Leaving out the pictures, write out exactly each line from the line with "The width and" through the close of the listing below.

|---|

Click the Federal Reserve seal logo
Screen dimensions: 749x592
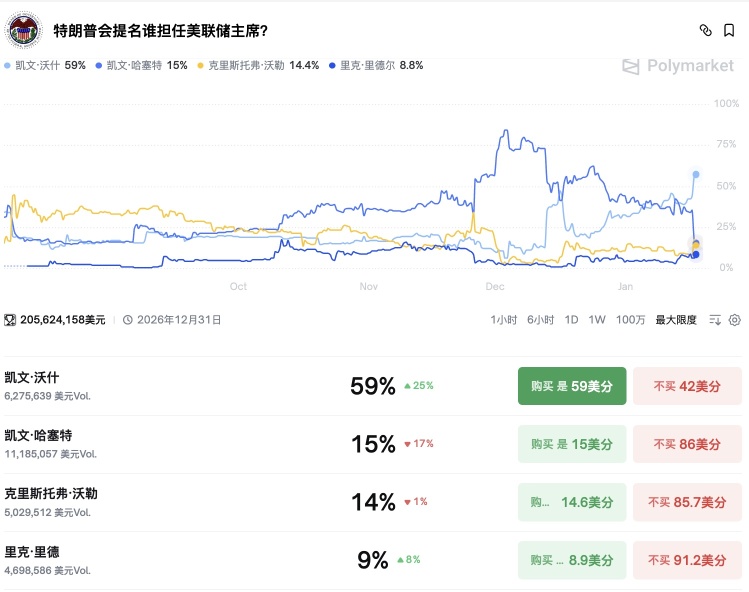click(23, 30)
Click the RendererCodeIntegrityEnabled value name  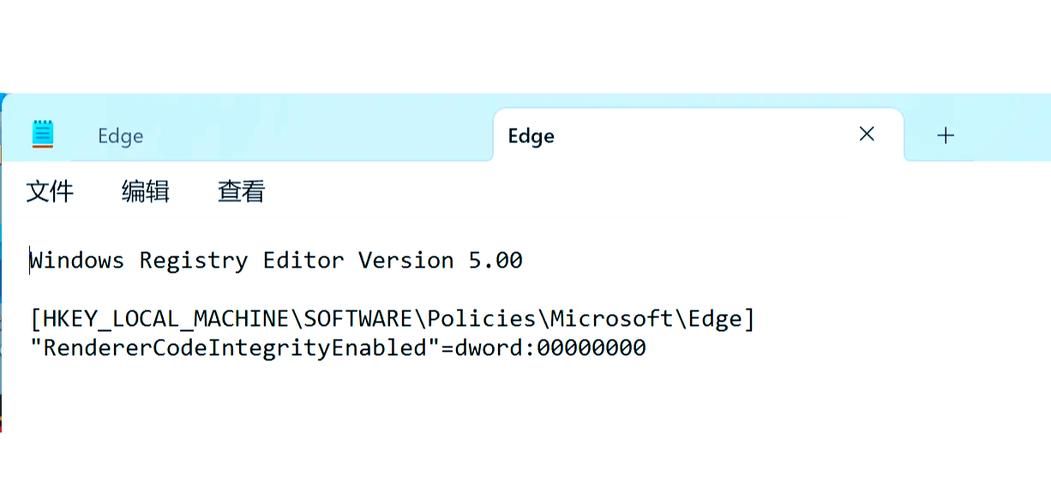(235, 348)
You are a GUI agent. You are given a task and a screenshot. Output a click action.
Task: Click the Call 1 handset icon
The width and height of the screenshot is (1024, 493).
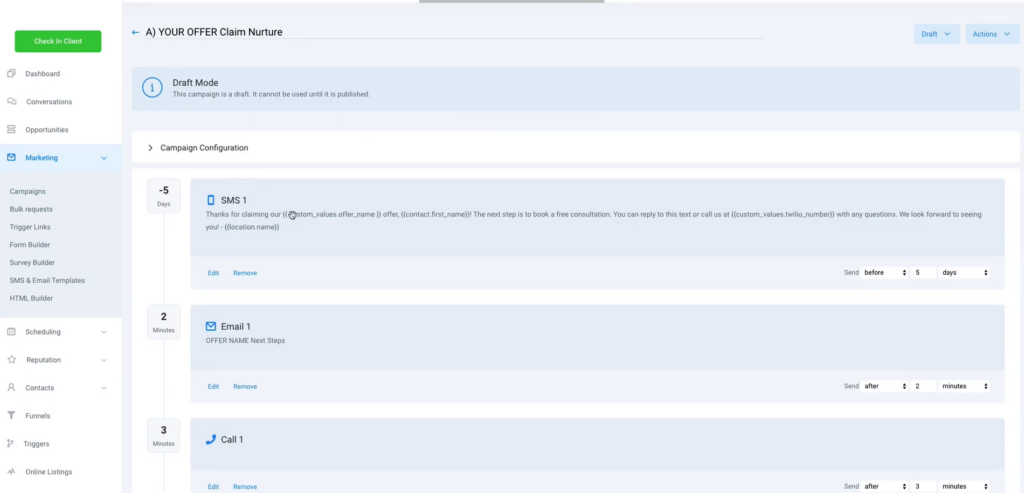click(x=211, y=439)

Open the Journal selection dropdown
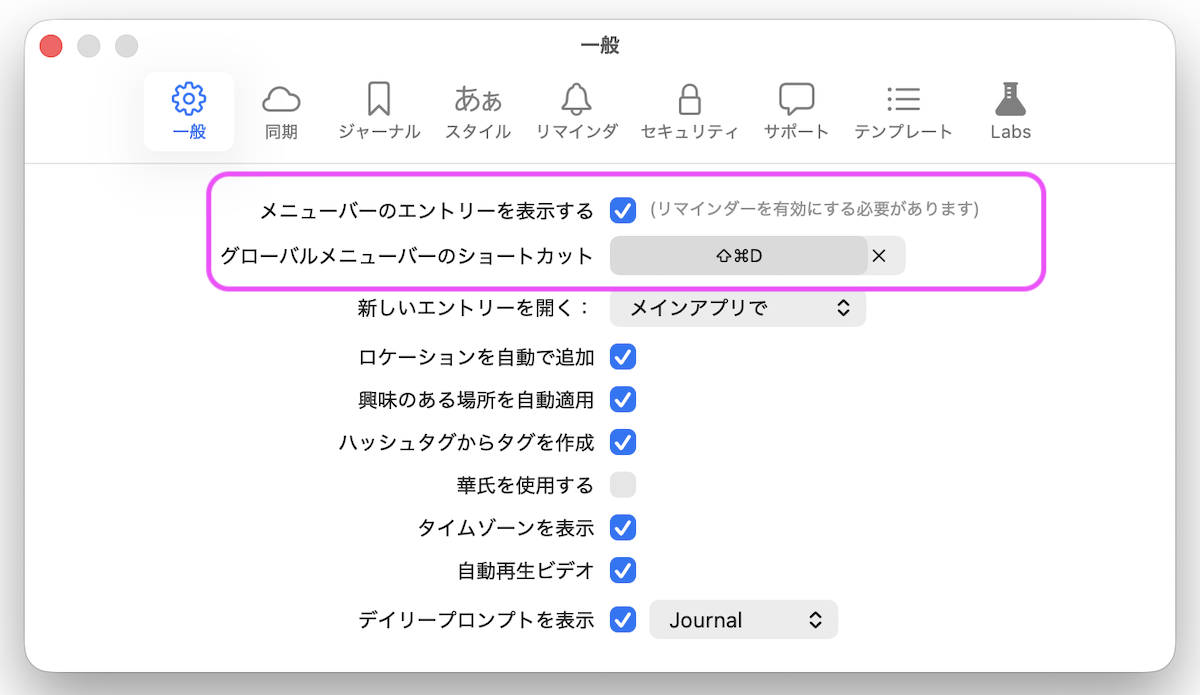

|---|

(Written response):
The width and height of the screenshot is (1024, 493).
click(x=211, y=439)

Open the Journal selection dropdown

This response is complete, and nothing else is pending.